Haladan frowned but gave a short bow. “I’ll see to it. Captain…” He glanced at the commander of the guards, a half-elf woman who might have been beautiful if not for a ghastly scar gouged down the left side of her face. “You heard Lord Dantian. If our guests do anything to threaten you or the heart… act decisively.”

The woman smiled. Half of her smile was a wall of gold. She’d lost a few teeth when she bought her scar. Zaehr smiled back, drawing her own lips away from her long canine fangs.

As Haladan turned to go, Zaehr caught the faintest trace of a familiar scent. “Were you onboard the Pride today?” she asked.

Haladan shook his head. “Not at all,” he said, mopping his brow with perfumed silk. “I’m embarrassed to say I am quite afraid of heights. I stay indoors whenever possible. Why do you ask?”

“It’s not important,“ Zaehr said. Surely it was the scent of rain, confusing her senses.

Tolar had already turned his attention back to the crystal orb, and now he spoke again in the strange language of the winds. The sphere howled in response, and Zaehr saw faint arcs of lightning crackling around the steel cage.

The conversation continued for a few minutes before Zaehr’s patience wore thin. “What is it saying?” she asked.

Tolar was annoyed, as she’d expected, but he indulged her curiosity. “It’s frustrated. It doesn’t understand the nature of the binding, but it hates not being in the air. When it was part of the ship, it was still in motion and that kept it content. I’m trying to learn about the people on the ship, but as I expected it simply thinks the ship was full of water.”

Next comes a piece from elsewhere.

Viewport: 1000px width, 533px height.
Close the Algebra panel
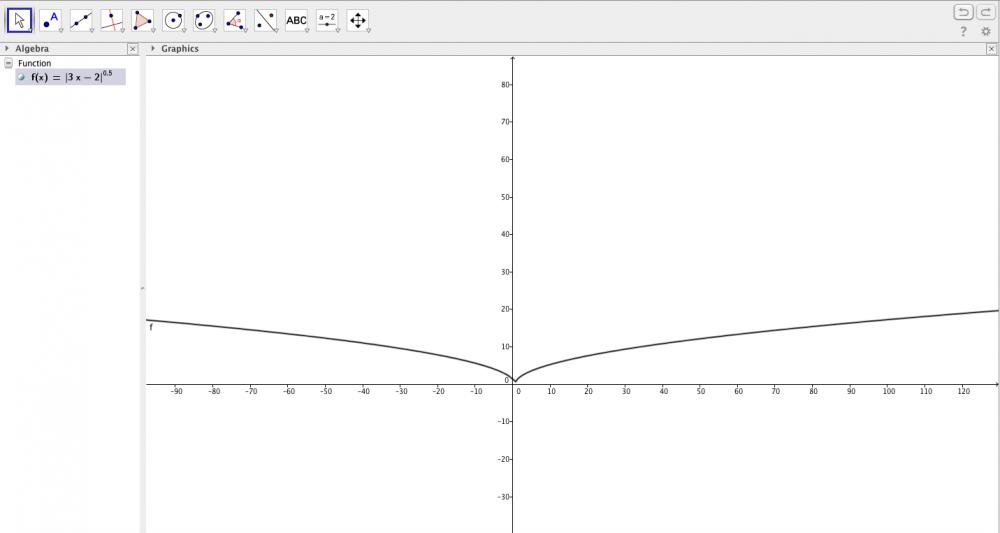[132, 48]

He proceeded with a new series of rasps and wheezes, and the caged wind responded with moans. “Ah!” he said with a note of triumph. But instead of explaining, he launched into another throat-rending exchange, brushing aside Zaehr’s inquiries. Finally, both Tolar and the sphere fell silent. The old man blinked and rubbed his throat. “Could I get a goblet of water, fair lady?” he said to the guard. “And you can inform Master Haladan that our business here is done.”

“So?”

They were back on the streets of Oak Towers. It had taken a little longer for Haladan to provide Tolar with the information the old man had required, but they had eventually made their way out of Stormwind Keep and back into the sunlit streets of upper Sharn. Tolar had refused to discuss his conversation with the elemental while they were in the building, but Zaehr wasn’t about to give up now.

“So…?” Tolar echoed.

“What did it say? I know that ‘ah.’ That was a ‘just as I expected’ ah.”

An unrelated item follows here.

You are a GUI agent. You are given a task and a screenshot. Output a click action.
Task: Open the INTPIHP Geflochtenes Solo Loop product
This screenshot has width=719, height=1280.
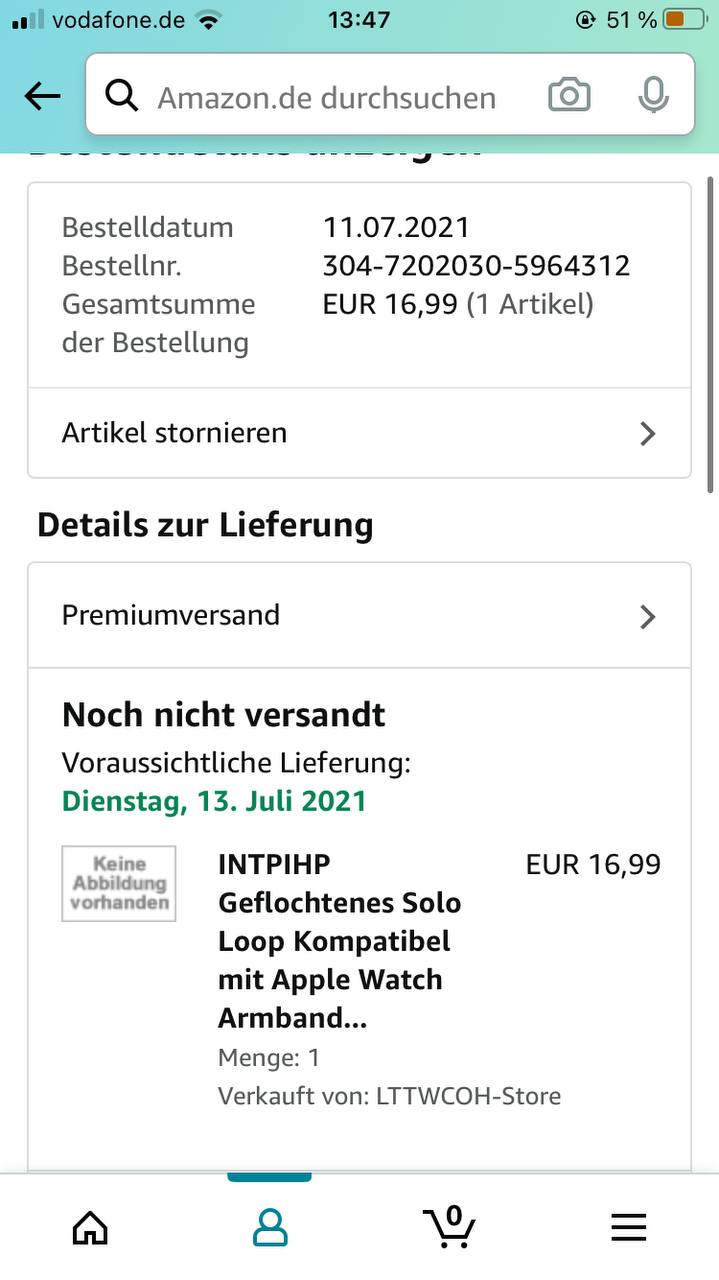(340, 941)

Tolar smiled. “I suppose it was. I told you it thought the ship was full of water. But there were a few exceptions. It could sense the presence of the other elemental—the ring of fire. It told me that there was an ‘older fire’ that frequently came and went and that it was this older fire that destroyed the ring of flame… that ordered it to explode, apparently. The skycoach that crashed into the Pride held ‘sparks’—most likely some sort of lesser fire elemental.”

“But the dragon?”

Tolar stroked his beard. “Dragons have strong elemental ties themselves. They were among the first creatures born on this world, and they are creatures of primal energy—magic and nature, fire and water. The elemental said that it felt a powerful wind close by… before the skycoach struck.”